Ti offro pagine riempite di parole e pensieri; ti offro quintali di sigarette fumate in notti solitarie, di passeggiate nei dintorni fatte soltanto per sentire il rumore dei passi, di improvvise voglie di partire, di gesti senza una spiegazione.
Ti offro elementi sparsi di una vita intera, il nickname di "Thapsos", le scale del sottopasso di una stazione, uno striscione di lotta e un parcheggio nel buio.
Ti offro un non so di ieri, un non so d'oggi, un non so di domani.
Ti offro bestemmie su treni di merda, attese al binario 8, 10, 11, ponti indiani, e ti offrirei qualsiasi cosa che incollasse l'intercity alle rotaie la domenica sera.
Ti offro i miei piatti strampalati, la spuma rossa, gli ultimi relitti di etimologie.
Ti offro qualche risata se mi viene di fartela fare.
Ti offro qualcosa che ancora non conosco; ma se la conoscerò la vorrei dividere con te.
Ti offro le mie storie, che valgano o meno qualcosa.

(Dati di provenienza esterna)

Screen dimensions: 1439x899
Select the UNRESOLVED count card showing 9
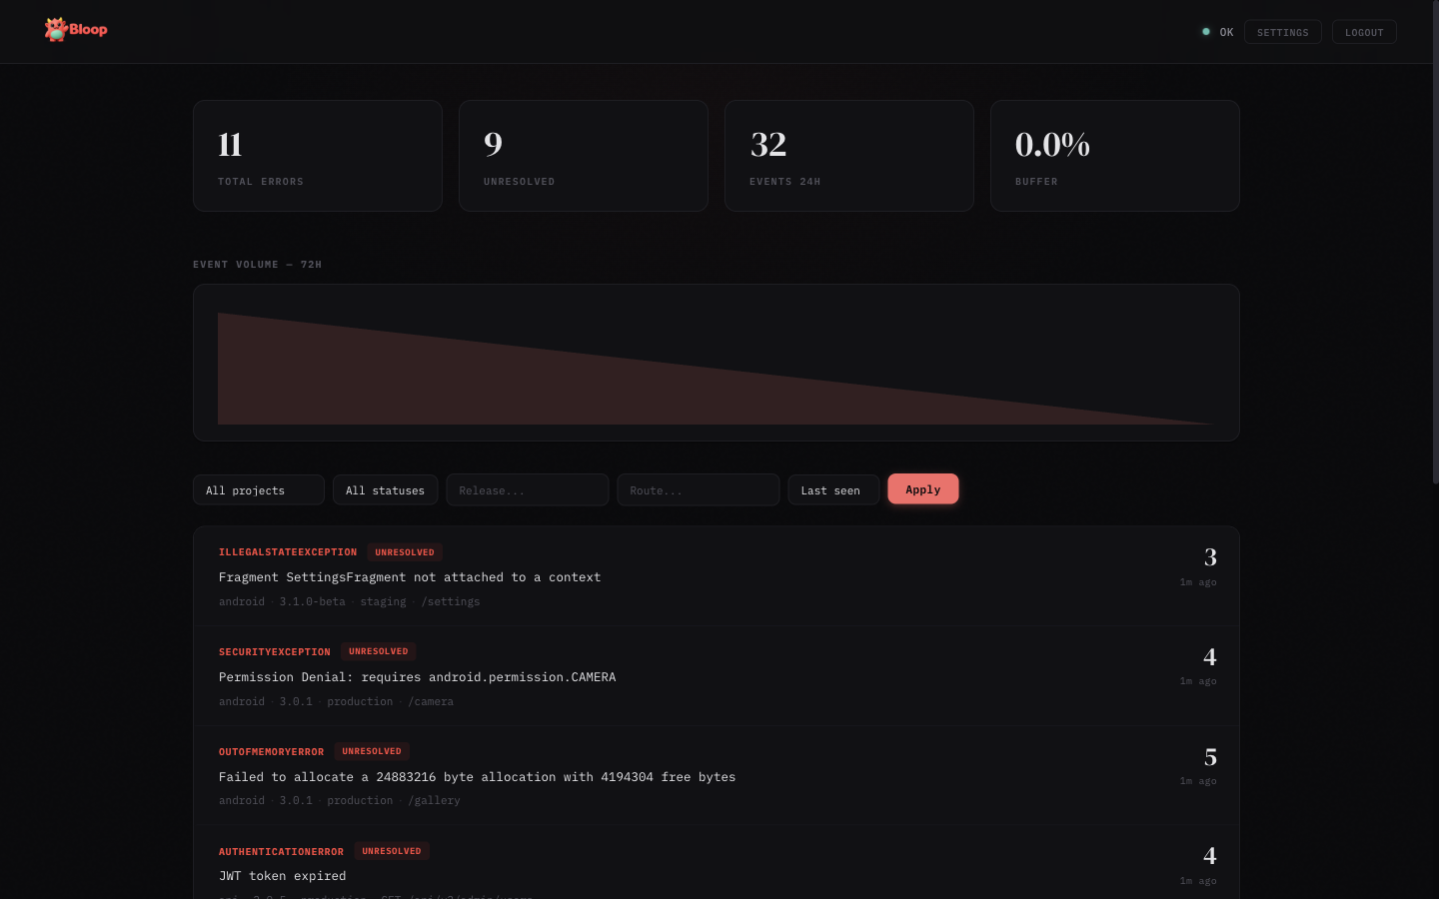pyautogui.click(x=583, y=155)
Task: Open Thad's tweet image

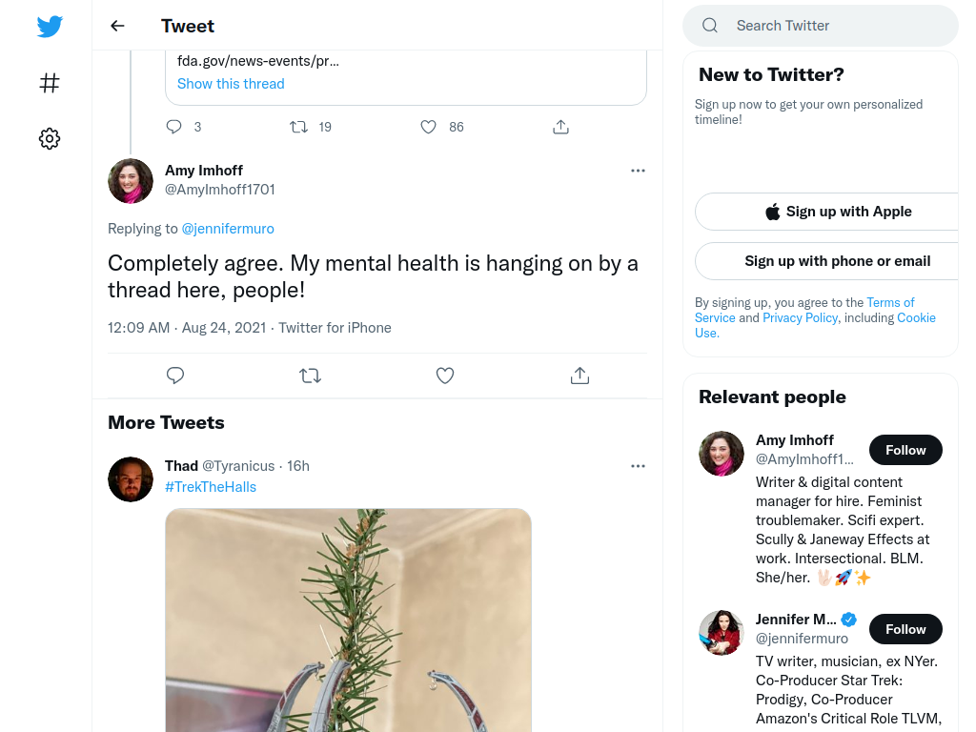Action: click(x=349, y=620)
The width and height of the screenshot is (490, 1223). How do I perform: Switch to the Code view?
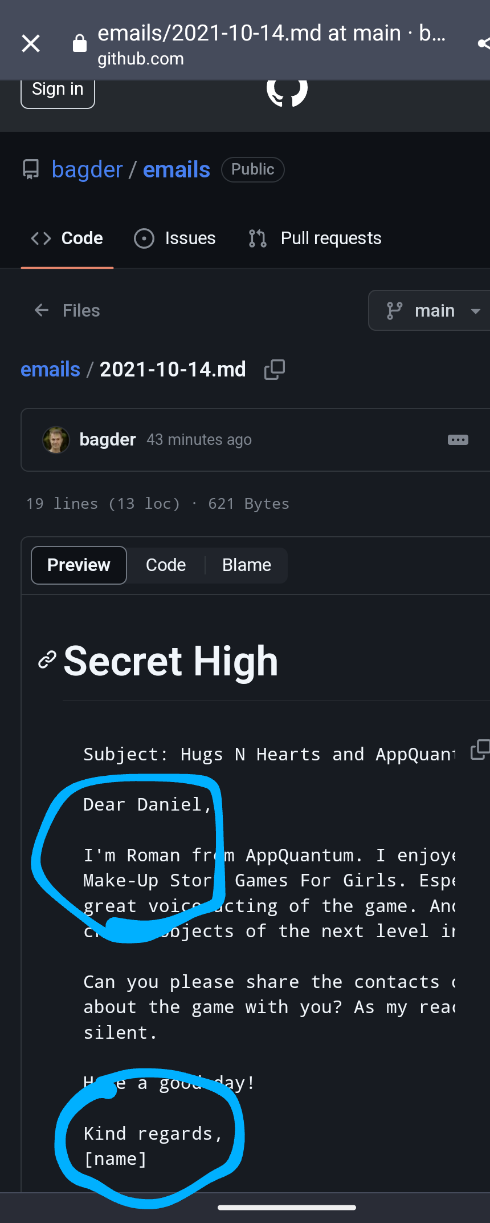click(166, 565)
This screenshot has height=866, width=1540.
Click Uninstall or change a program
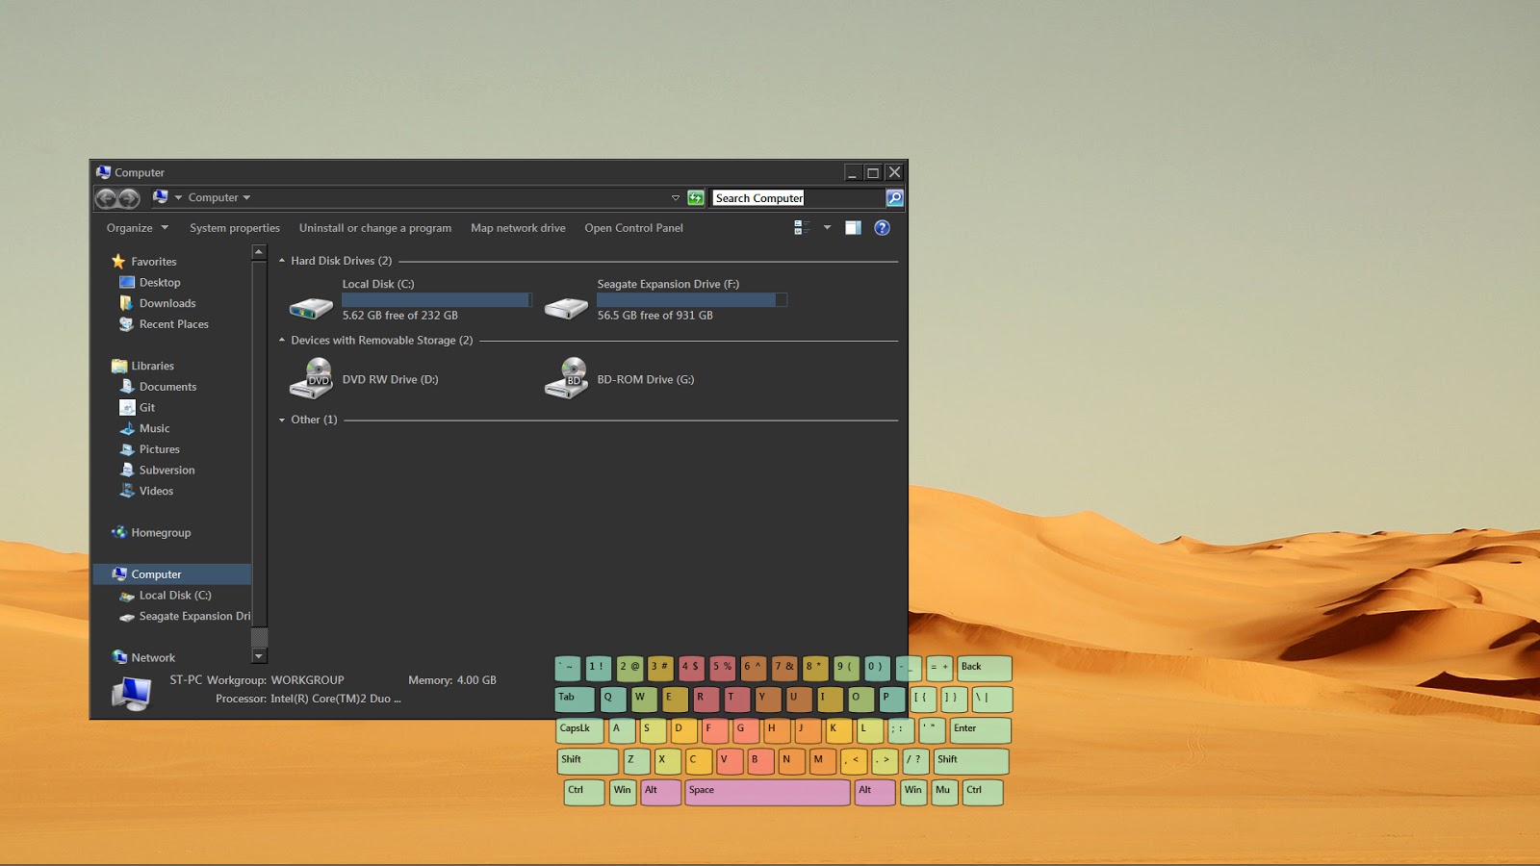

Ti offro quel che mi passa per la testa ogni momento, e ogni momento che mi passa per la testa.
Ti offro le mie fissazioni, le mie assenze, le mie contorsioni. Incroci incasinati, narcolessie, amici bizzarri, discese nel profondo, caravelle di libertà immaginate, tempo che non vorrebbe essere passato, unghie lunghe, vento di primavera, ellissoidi di desiderio, rocío de la madrugada.
Ti offro quel che mi rimane di passo di corsa quando arrivi.
Ti offro uno screwdriver, eh eh eh!
Ti offro quel che sono, in good and evil.
E ti offro soprattutto una cosa che qui non è opportuno dire.
E se ci sarà la fine del mondo, che importa. Alla fine di gennaio di qualche tempo fa, tanto, ne è cominciato un altro che non è coperto da nessuna profezia.
Auguri, e di quelli sodi.
Auguri, e di quelli infiniti.
Auguri, e di quelli che sbriciolano i chilometri.
Auguri, a te che non sapesti mai dire che sensazione ti prese.